Four Down Territory: Big Game Hunting In South Bend, Seattle, Lubbock, Death Valley and White Out Co
First Down: #4 Ohio State at #9 Penn State: College Football’s Woodstock: Gameday, the Whiteout Game, a primetime kickoff….So what do we know about these teams? Penn State can score against defenses that rank 84th nationally on average. Ohio State can score against defenses that rank 94th on average. Where are the differences? Penn State has trailed both Appalachian State and Illinois in the second half. Ohio State trailed TCU in the 3rd quarter but stomped everyone else. Ohio State’s linebackers are more active. While Trace McSorley is a far more experienced big-game player, the receiver corps has got to be more consistent catching the ball. Dwayne Haskins has a strong accurate arm and unless Penn State can pressure him, he and his receivers can make explosive plays. Playing the OSU offense is playing every play on the razor’s edge because one missed tackle may mean 7 points.

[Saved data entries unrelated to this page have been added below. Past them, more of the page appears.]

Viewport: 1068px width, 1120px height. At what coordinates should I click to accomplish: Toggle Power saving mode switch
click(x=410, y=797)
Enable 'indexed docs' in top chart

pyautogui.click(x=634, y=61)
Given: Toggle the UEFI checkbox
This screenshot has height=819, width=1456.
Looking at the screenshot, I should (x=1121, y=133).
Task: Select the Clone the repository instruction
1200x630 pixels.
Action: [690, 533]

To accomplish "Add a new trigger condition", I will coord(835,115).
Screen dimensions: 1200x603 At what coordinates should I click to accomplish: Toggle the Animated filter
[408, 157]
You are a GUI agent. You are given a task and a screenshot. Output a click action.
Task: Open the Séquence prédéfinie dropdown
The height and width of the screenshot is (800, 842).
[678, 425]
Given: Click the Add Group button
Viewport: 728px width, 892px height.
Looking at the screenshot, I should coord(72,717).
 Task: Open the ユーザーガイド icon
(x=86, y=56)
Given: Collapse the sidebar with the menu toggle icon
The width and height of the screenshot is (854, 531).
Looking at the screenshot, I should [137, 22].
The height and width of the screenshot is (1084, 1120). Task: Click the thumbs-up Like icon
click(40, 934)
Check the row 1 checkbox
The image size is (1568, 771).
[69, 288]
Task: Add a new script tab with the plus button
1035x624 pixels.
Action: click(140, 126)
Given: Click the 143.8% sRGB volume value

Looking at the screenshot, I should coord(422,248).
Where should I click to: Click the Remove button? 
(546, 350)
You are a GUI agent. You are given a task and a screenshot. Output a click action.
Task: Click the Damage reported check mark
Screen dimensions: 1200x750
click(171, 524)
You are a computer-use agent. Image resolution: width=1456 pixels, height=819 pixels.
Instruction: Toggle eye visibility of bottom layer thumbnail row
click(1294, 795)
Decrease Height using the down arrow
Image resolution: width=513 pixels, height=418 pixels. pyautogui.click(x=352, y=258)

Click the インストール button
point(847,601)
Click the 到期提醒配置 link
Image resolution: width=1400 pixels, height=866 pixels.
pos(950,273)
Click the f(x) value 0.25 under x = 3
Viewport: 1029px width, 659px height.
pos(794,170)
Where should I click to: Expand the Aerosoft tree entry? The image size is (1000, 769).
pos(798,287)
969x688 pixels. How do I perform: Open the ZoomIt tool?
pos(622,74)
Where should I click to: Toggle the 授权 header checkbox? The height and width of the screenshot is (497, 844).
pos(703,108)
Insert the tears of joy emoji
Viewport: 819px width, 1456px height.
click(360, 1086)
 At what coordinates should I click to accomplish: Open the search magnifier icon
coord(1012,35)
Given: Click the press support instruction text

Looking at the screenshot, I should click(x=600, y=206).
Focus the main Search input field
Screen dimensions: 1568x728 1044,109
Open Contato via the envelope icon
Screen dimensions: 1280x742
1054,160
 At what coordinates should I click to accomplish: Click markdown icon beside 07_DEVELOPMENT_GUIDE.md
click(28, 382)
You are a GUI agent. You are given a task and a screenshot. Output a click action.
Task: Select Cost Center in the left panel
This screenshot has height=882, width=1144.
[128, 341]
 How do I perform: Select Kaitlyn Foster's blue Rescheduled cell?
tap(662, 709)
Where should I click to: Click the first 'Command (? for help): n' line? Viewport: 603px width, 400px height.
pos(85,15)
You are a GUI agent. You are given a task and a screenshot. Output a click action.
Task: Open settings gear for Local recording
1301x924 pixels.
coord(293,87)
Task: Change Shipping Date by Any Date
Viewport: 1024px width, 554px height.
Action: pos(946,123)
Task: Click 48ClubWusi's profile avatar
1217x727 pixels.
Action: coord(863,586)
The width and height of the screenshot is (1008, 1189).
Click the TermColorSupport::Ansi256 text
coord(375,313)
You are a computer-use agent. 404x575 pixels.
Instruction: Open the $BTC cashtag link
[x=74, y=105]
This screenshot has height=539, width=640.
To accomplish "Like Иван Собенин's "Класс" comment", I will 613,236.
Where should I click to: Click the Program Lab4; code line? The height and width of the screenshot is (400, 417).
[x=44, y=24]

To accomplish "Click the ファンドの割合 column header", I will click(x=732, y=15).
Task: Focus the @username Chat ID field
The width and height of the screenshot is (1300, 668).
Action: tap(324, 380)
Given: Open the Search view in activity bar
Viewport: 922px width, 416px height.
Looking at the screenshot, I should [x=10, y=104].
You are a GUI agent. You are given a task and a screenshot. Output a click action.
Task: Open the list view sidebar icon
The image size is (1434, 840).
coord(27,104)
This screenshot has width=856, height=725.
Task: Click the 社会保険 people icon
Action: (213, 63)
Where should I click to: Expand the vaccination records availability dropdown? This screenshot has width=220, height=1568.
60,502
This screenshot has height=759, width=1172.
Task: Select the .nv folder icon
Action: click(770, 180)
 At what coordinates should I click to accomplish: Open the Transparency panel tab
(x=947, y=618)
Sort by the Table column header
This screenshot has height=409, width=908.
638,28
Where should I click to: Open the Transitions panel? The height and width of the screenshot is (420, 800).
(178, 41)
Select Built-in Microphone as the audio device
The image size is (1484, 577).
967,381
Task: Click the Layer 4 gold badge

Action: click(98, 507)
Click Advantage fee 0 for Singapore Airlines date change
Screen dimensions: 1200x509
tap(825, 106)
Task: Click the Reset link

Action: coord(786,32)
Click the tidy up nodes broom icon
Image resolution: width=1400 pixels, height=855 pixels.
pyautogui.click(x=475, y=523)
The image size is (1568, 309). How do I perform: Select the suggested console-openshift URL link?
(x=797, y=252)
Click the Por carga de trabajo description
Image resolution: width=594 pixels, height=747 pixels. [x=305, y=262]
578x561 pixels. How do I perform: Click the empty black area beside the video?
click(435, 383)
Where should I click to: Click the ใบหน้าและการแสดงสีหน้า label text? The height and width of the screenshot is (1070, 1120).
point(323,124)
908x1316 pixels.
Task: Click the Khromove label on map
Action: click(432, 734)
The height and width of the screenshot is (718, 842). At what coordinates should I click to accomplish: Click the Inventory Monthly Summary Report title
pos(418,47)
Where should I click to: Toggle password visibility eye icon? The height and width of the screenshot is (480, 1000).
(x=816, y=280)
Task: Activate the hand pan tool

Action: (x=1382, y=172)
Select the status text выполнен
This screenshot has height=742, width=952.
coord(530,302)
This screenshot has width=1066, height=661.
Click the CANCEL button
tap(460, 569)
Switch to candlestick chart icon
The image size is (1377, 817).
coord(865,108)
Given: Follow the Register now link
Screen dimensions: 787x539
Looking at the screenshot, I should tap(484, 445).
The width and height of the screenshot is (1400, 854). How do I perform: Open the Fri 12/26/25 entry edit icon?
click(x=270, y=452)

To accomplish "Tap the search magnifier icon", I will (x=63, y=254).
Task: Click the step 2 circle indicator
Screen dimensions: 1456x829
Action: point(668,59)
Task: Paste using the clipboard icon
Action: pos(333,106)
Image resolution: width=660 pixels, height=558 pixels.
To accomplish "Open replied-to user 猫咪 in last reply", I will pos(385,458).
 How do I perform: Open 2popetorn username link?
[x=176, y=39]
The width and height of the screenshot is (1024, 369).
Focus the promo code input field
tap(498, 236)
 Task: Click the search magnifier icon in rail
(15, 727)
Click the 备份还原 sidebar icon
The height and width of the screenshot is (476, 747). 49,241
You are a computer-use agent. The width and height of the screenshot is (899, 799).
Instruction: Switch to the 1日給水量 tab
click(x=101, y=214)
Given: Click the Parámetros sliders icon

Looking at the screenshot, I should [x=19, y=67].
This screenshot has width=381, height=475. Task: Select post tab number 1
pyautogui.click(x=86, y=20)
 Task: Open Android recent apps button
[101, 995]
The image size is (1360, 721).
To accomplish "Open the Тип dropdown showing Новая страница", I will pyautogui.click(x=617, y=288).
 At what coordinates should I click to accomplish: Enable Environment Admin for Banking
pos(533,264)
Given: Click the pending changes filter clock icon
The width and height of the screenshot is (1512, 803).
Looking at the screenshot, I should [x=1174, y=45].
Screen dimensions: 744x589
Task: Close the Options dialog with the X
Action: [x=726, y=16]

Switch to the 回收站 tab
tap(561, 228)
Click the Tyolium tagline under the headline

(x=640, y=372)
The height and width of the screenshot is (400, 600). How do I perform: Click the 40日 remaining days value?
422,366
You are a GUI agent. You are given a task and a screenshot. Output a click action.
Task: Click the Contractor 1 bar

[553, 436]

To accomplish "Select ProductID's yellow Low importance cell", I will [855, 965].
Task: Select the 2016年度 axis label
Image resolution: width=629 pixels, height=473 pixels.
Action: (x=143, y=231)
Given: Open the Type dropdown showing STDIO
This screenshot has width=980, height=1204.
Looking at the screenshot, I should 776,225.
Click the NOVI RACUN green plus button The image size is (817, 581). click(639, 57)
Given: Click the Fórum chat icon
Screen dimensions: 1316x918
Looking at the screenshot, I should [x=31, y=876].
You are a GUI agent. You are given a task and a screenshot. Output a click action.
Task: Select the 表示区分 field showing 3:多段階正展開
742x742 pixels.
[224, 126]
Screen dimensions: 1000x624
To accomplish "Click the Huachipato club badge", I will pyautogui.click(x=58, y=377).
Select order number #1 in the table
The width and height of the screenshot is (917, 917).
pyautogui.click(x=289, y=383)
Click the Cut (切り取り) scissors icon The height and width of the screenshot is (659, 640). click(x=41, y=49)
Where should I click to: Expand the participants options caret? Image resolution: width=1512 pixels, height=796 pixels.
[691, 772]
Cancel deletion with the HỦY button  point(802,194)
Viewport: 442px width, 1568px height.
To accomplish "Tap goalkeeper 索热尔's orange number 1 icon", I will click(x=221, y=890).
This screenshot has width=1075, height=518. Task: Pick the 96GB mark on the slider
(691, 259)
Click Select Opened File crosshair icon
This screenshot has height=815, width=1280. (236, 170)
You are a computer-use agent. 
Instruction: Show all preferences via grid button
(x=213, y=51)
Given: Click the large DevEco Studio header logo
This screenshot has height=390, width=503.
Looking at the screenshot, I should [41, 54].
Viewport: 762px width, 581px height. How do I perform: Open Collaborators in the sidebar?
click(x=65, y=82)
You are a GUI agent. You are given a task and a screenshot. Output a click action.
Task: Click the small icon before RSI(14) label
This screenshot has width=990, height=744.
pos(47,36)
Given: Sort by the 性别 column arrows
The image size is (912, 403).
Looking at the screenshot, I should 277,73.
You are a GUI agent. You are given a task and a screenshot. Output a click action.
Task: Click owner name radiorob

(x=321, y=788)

Second Down: Penn State Students Camping Out--The Rest of The Story: By now it is well known that PSU students camp out to get the best seats for every home game. But for decades small groups of students did it without much fanfare. That exploded on a Sunday night in 2005 when we noticed tents outside the student gate around 11 p.m. (SIX full days before the OSU kickoff). Sunday night and Monday morning Penn State's Guido D’elia alerted media members who ran with the story. The story created a land rush of students grabbing the best camp sites for the best seats. Rather than risk chaos like in the book Lord of the Flies the students appointed a Mayor and President to keep order. But let’s say that there were no restrictions on drinking or other activities…College Football’s First Woodstock. By the following year the University’s risk management implemented oversight and rules hoping it would go away….it only institutionalized it. And so the tradition endures…..
Third Down: Big Pac 12 Games: #7 Stanford at #8 Notre Dame: Notre Dame appears to have found their QB. New starter Ian Book passed for 325 yards and 2 TDs while also gaining 43 yards and 3 TDs on the ground. That combination of a running and passing QB was a problem for Stanford last week at Oregon. If Stanford’s tall WRs and TEs can challenge Notre Dame’s secondary that should open up running room for Stanford’s electric RB Bryce Love. #20 BYU at #11 Washington: BYU has won at Wisconsin and a win at Washington could help make their case for a New Year’s Six Bowl. As in their win at Wisconsin BYU’s defense will have to tackle well and limit the big plays. But Washington QB Jake Browning and their WR corps will present a big challenge to the Cougars.
Fourth Down: #12 WVU at #25 Texas Tech: WVU QB Will Grier can make a statement on a game that kicks at 11 am local time. Heisman voters stationed all over the country covering a strong slate of primetime games will have plenty of time to watch Grier. After a bad opening game loss to Ole Miss, Texas Tech has rebounded with a win over Houston and a 24-point thumping of Oklahoma State in Stillwater. West Virginia’s defense will get its sternest test yet. If they can keep Tech off the field Will Grier will have plenty of time to score points on the board and with Heisman voters against a Tech defense yielding 31 points a game against FBS competition.
Flag on the Play Repeat Fourth Down: Syracuse at #3 Clemson: Who knew that Syracuse and Clemson would be the ACC Atlantic Division’s last two remaining unbeaten teams in week 4? Clemson is starting true freshman QB Trevor Lawrence in his first start. If Syracuse is to have a chance they will have to pressure him, disrupt his timing and accuracy and try to get some turnovers. Clemson’s defense did show some vulnerability against Texas A&M’s attack. If a Syracuse offense that averages just over 45 points a game against FBS teams can duplicate A&M’s success this could be one to watch.